Matrine inhibits advanced glycation end products-induced macrophage M1 polarization by reducing DNMT3a/b-mediated DNA methylation of GPX1 promoter

Advanced glycation end products (AGEs) are characterized diabetic metabolites inducing macrophage M1 polarization which is crucial in diabetes-exacerbated atherosclerosis. Matrine was proved anti-atherosclerotic. The current study was aimed to investigate the inhibitory effects of matrine on AGEs- induced macrophage M1 polarization and underlying molecular mechanisms. Primary mouse macrophages were exposed to AGEs. Receptor for AGEs (RAGE) and toll-like receptor 4 (TLR4) were over-expressed by vectors. Matrine was used to treat these cells. Inducible nitric oxide synthase (iNOS) expression and pro-inflammatory cytokine production were used to evaluate macrophage M1 polarization. Oxidative stress was assessed by intracellular reactive oxygen species (ROS) generation, total antioxidant capacity (TAC) and malondialdehyde (MDA) contents. Relative mRNA expression level was determined by real-time PCR. Western blotting was used to evaluate protein and protein phosphorylation levels. Bisulfite sequencing PCR (BSP) was used to evaluate DNA methylation. Matrine reduced AGEs exposure-elevated expressions of DNA methyltransferase (DNA MTase, DNMT)3a and DNMT3b in macrophages which were not affected by RAGE or TLR4 over expressions. DNA methylation rate of GPX1 promoter was reduced from 97.22% to 66.67% in AGEs- exposed macrophages treated by matrine. GPX1 expression was up-regulated by matrine, which further suppressed AGEs/RAGE-mediated oxidative stress.
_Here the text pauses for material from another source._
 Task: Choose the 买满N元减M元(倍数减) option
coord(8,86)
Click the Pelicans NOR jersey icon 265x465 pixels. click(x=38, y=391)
Thus, the activation of down-stream TLR4/STAT1 signaling pathway was inhibited by matrine treatment which eventually suppressed AGEs- induced macrophage M1 polarization. However, these effects of matrine were impaired by RAGE and TLR4 overexpression. Results from this study suggested that matrine inhibited AGEs- induced macrophage M1 polarization by suppressing RAGE-induced oxidative stress-mediated TLR4/STAT1 signaling pathway. Matrine exerted anti-oxidant effects via increasing GPX1 expression by inhibiting DNMT3a/b-induced GPX1 promoter DNA methylation.